→ EXERCISE DIRECTIONS: Render the part of the items that opens with the line containing "Task: Toggle camera view icon in viewport" and closes with the line containing "Action: tap(1286, 332)", both included, as a Markdown table with the columns Row and Line. Number each line in Row, put the line itself in Line, and leave out blank lines.

→ LISTED RECORDS:
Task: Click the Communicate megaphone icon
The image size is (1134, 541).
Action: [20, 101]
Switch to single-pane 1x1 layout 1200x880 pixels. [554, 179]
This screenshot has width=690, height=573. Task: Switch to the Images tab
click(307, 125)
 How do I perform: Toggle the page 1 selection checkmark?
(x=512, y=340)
---
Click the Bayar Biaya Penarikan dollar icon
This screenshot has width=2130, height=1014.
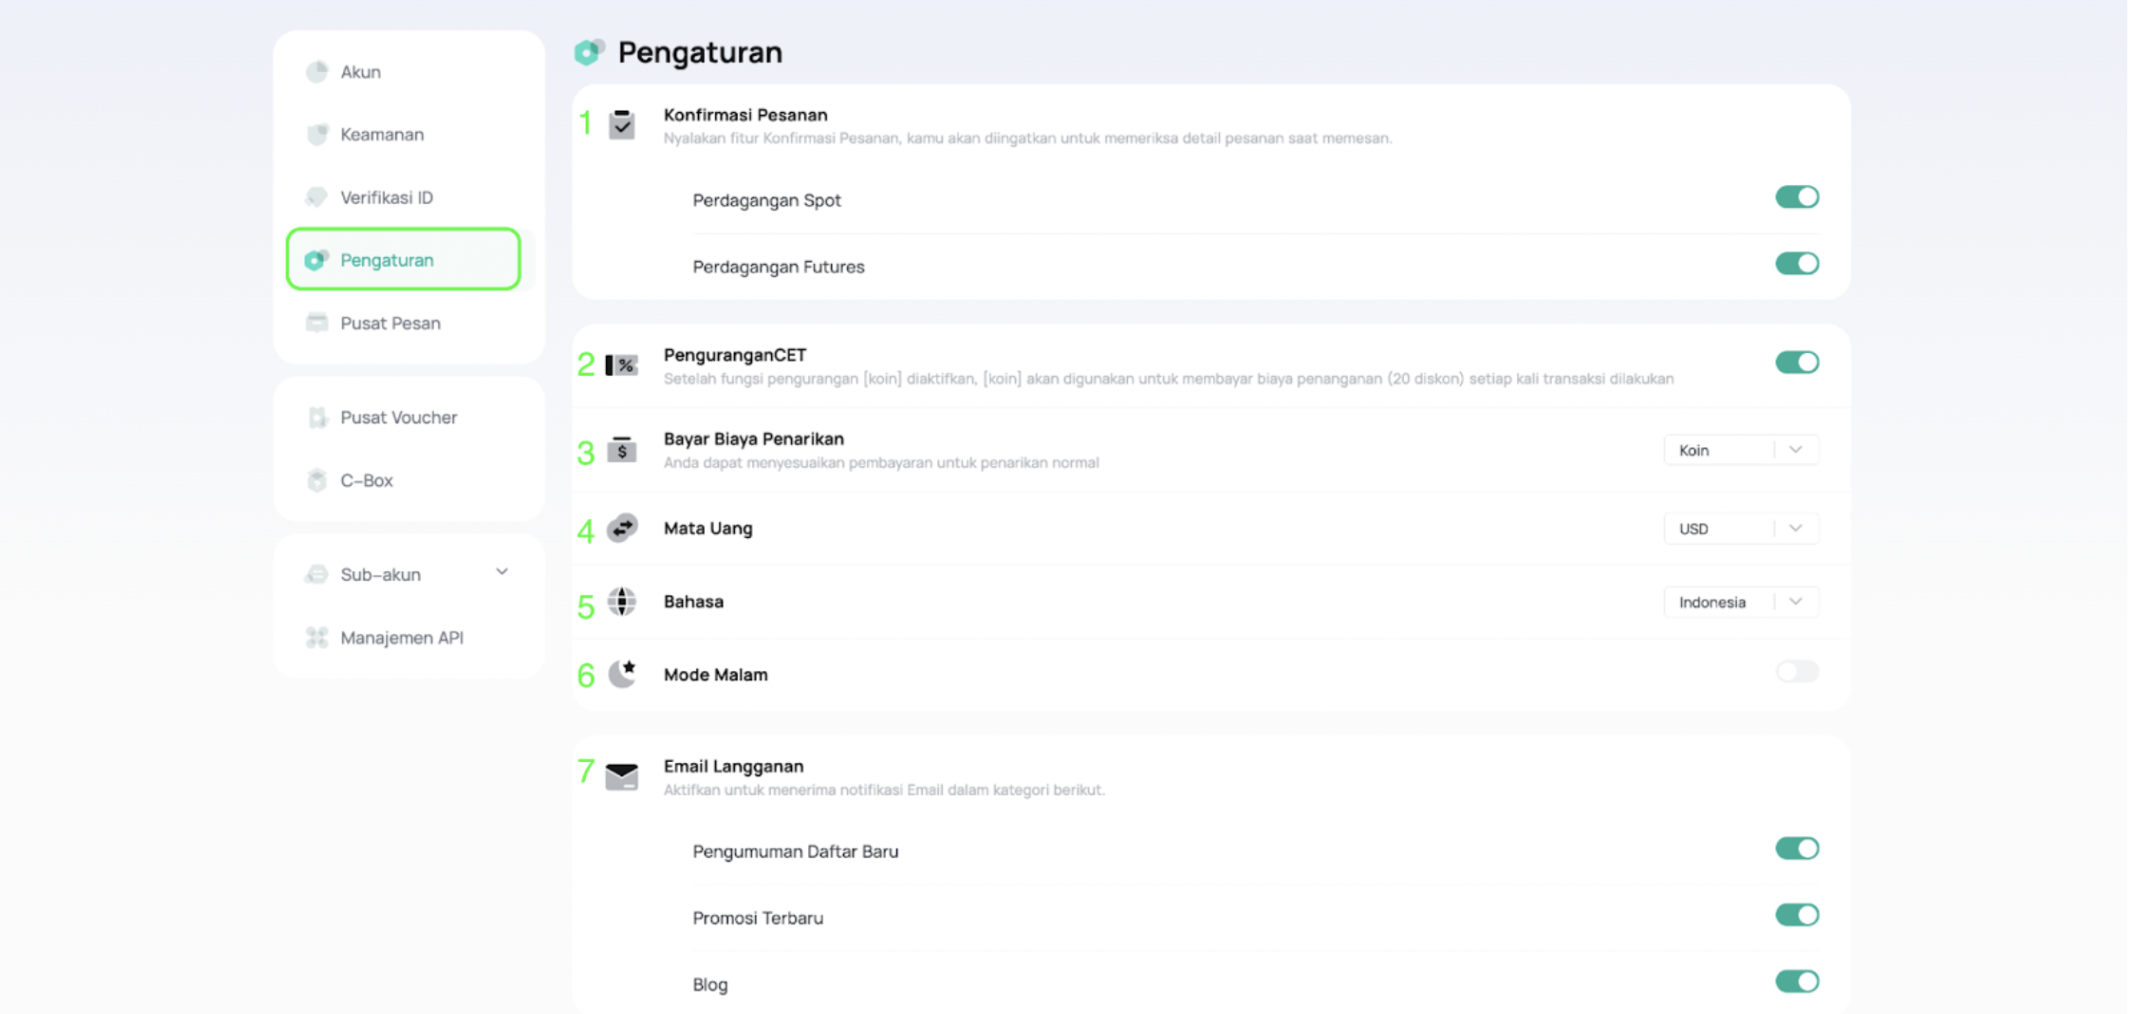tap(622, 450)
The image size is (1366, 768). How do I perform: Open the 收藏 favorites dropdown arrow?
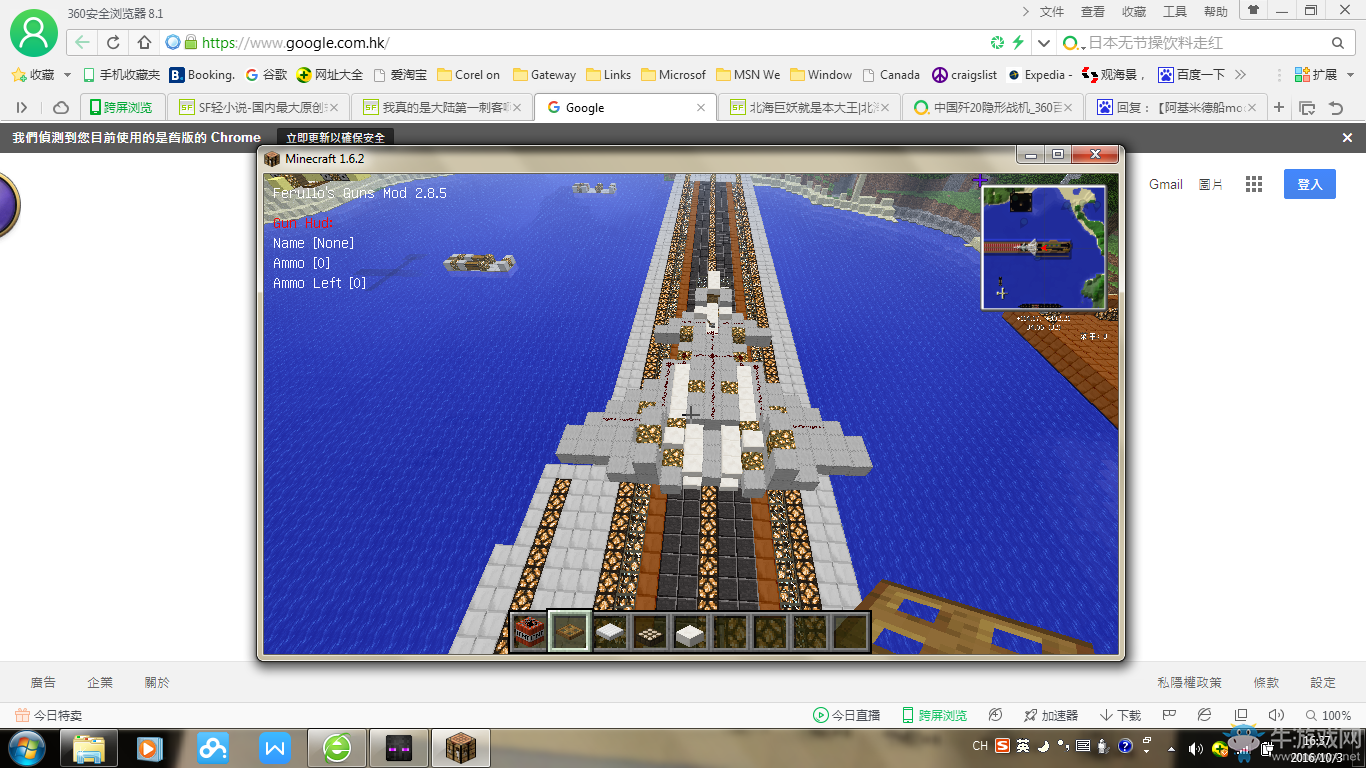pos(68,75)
==
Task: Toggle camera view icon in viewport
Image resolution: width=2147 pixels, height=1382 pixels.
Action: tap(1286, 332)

→ PROBLEM SOLUTION:
| Row | Line |
|---|---|
| 1 | Task: Toggle camera view icon in viewport |
| 2 | Image resolution: width=2147 pixels, height=1382 pixels. |
| 3 | Action: tap(1286, 332) |